UH researcher receives $2.2 million NIH grant to prevent obesity-induced cardiovascular diseases

In the early stages of obesity, endothelial cells - located in the inner layer of the arteries - become dysfunctional and lose their normal protective abilities. This dysfunction is a major contributor to heart disease and death. Xiang Li, research assistant professor of pharmacology at the University of Houston College of Pharmacy has found that the endothelial cells begin degrading and are instigated by sphingomyelinase, an enzyme needed to break down lipids, or fatty substances called sphingomyelin.

The loss of endothelial cell function may stimulate the transformation of smooth muscle cells to hyperplastic phenotypes with increased proliferating and migratory potential, enhanced interactions with immune cells, and elevated production of extracellular matrix proteins."
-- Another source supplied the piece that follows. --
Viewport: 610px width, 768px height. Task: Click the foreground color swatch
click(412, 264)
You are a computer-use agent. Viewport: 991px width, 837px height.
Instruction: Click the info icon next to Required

Xiang Li, Research Assistant Professor of Pharmacology, University of Houston College of Pharmacy

That turn of events is associated with the enlargement of the arterial wall leading to atherosclerosis or hardening of the arteries.

Li has been awarded $2.2 million from the National Institutes of Health to observe how sphingomyelinase can change the lipid metabolism in the endothelial cells and cause them to become more susceptible to injury by obesity-related damaging factors.

"We successfully developed tissue-specific transgenic models that we can delete or overexpress the epigenetic enzyme gene only in the endothelial cells," said Li, who said she is excited to observe the change in lipid metabolism caused by sphingomyelinase.

Obesity, generally defined as an excess of body-fat mass, is a global epidemic. In 2015-2016, the Centers for Disease Control and Prevention reported the percentage of American adults aged 20 and over with obesity at 39.8%. Obesity can have serious consequences of increased morbidity and mortality and may lead to many cardiovascular diseases like arterial stiffness, atherosclerosis and hypertension.

"The findings will help us better understand the cause of vascular injury and artery hardening that start within cells at the very early stage of patients with obesity. We hope that these mechanistic studies will give us an opportunity to identify new molecular targets that may help develop therapeutic strategies for treatment or prevention of obesity-induced cardiovascular diseases," said Li.